Бурнашов уже остыл от возбужденья. Он поморщился, с тоскою глянув на желанное ложе, где, согнувшись калачиком, спал Матвей, но отправился следом.
Стояла паркая влажная ночь, но после прожаренной келейки она показалась поначалу прохладной, несколько мозглой.

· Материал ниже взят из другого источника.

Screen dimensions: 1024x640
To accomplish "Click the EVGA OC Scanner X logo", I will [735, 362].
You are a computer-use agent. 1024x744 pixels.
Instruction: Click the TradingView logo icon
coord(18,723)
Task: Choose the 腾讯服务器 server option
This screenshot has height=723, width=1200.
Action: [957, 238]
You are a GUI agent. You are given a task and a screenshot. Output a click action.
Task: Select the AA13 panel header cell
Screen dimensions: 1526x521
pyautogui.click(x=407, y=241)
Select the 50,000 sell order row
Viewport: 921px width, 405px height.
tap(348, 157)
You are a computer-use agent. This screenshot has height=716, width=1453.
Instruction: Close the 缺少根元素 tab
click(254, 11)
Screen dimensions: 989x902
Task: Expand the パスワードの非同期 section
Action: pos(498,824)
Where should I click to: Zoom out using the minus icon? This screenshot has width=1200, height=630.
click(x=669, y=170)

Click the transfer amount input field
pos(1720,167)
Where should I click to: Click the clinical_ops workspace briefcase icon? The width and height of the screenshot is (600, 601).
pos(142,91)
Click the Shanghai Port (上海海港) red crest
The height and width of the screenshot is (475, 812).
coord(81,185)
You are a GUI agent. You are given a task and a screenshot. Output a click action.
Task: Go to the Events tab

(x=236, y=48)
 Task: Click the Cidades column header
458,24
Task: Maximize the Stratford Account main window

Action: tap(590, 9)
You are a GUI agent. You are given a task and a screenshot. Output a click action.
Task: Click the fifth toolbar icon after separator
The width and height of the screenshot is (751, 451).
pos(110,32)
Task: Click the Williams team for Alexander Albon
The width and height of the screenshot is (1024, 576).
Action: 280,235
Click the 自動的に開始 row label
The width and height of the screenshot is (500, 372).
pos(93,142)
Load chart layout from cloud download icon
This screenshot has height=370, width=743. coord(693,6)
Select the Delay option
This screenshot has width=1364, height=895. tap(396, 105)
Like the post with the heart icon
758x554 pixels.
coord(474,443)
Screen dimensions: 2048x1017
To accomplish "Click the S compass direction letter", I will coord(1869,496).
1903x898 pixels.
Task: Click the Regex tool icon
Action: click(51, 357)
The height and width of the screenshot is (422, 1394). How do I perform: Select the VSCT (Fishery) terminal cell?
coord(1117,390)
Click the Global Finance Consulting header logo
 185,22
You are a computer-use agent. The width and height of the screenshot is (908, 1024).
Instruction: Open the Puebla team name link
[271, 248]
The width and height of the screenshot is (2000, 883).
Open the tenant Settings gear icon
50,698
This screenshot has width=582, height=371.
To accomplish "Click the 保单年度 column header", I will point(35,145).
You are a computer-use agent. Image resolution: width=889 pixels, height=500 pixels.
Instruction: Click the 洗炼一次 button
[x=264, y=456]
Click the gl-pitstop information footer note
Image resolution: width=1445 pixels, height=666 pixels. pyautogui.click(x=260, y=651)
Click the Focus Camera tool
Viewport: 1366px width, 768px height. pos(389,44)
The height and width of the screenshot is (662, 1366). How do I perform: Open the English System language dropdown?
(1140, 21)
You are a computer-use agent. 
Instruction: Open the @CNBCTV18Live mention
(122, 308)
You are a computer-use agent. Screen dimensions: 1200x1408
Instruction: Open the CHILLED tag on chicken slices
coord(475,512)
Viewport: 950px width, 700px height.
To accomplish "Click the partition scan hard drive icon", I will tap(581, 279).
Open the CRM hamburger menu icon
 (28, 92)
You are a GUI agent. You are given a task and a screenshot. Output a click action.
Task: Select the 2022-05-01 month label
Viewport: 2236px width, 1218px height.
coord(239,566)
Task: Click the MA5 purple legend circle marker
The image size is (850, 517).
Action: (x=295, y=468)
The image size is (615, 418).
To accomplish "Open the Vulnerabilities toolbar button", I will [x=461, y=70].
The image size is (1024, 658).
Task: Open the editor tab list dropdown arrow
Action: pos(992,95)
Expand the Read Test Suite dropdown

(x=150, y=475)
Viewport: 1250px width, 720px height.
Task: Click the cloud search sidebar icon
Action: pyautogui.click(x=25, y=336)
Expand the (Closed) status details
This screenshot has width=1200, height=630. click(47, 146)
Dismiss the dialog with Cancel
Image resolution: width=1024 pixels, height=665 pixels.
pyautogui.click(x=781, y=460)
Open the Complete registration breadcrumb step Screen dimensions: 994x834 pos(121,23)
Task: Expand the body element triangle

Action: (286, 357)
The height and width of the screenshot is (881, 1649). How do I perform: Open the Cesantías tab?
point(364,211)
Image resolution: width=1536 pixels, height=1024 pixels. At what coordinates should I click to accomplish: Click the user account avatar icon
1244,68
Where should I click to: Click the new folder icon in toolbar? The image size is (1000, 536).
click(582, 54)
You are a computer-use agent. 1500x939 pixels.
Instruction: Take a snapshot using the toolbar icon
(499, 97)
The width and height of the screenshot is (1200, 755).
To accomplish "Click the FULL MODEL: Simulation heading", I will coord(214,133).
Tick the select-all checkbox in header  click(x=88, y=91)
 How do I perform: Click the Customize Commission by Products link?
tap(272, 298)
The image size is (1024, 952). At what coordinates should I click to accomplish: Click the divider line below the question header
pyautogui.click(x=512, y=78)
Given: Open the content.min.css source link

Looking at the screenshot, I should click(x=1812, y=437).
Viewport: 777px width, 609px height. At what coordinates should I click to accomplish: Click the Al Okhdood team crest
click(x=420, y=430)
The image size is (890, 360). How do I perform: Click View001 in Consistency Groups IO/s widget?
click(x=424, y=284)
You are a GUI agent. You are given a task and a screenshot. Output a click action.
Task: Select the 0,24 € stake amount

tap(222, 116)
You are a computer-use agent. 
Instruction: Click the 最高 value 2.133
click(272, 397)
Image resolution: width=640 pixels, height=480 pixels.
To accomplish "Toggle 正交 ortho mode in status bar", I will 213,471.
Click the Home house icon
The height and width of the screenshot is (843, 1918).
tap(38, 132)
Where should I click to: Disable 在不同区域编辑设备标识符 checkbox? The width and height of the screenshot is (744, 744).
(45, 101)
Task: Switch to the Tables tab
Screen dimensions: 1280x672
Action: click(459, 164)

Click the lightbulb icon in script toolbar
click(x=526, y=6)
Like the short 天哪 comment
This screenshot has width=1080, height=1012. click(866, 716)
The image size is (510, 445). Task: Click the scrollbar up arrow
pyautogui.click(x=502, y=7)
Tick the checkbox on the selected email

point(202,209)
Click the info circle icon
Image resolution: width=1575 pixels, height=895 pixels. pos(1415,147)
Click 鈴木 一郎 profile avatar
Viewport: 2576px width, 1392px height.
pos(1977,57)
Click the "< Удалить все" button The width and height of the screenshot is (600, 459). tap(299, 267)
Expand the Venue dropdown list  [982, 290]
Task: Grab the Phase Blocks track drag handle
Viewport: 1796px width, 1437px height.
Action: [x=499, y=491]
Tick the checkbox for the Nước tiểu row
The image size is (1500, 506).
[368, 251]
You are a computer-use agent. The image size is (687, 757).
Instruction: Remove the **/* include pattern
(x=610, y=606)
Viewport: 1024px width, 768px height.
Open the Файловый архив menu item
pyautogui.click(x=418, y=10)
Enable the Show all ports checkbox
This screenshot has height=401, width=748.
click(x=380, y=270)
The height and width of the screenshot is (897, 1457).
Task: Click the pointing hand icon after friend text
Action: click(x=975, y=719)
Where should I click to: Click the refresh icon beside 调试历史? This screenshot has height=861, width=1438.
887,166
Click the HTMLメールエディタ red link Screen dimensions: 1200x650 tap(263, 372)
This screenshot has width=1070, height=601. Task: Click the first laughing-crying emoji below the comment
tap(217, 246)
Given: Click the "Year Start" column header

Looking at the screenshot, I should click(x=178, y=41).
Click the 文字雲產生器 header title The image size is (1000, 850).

Зачем-то отправились галдареей, по монастырской стене, крытыми переходами, сквозь круглые сторожевые башни и надвратную часовенку. Иван бухал сапожищами впереди, словно бы предостерегал, упреждал чей-то коварный умысел; ладонь, охранявшая пламя, была красной, просвечивала насквозь. Бурнашов шел следом, и в нем порою пропадало ощущение тверди: точно палуба шаткого корабля подбивала пятки и норовила ускользнуть из-под неверной ноги; мрак объял мир, густой, вязкий, в него, казалось, можно было забивать скрепы и взбираться по шатровому склону в горние высоты, где в разводьях порою проблескивало редкой звездой. Бурнашов просовывал голову в бойницу и, напрягая зрак, пытался уловить хоть какой-то намек на жизнь вовне; лишь где-то далеко, на дне черного разливанного половодья тлел огонек одинокой избы в заречной деревне. Мир настрадался на покосах и сейчас почивал, копил силы до новой зари, и лишь он, бездельник Бурнашов, середка ночи волочился, как праздный гуляка, по крепостным стенам, промысливая бог знает что. Народ наломался, пролил свой каждодневный пот за ради хлеба насущного, а он, полнокровный мужик, намерившийся стать деревенским хозяином, маялся, как объевшийся байбак, не находя себе места. Далеко внизу что-то пошумливало, шуршало и скреблось, едва намечалось сонное движение речной протоки под холмушкой, иль хотелось увериться Бурнашову, укрепиться духом, что внизу есть покой и твердь. Оттуда восходили слабые воздушные токи, как из ущелья, и от предчувствия непонятной высоты сводило икры ног, и порою вспыхивала безумная мысль выкинуться наружу. И так мыслилось, что не достигнешь и дна ущелья, как душа твоя поперхнется и вылетит прочь из разверстого в крике горла.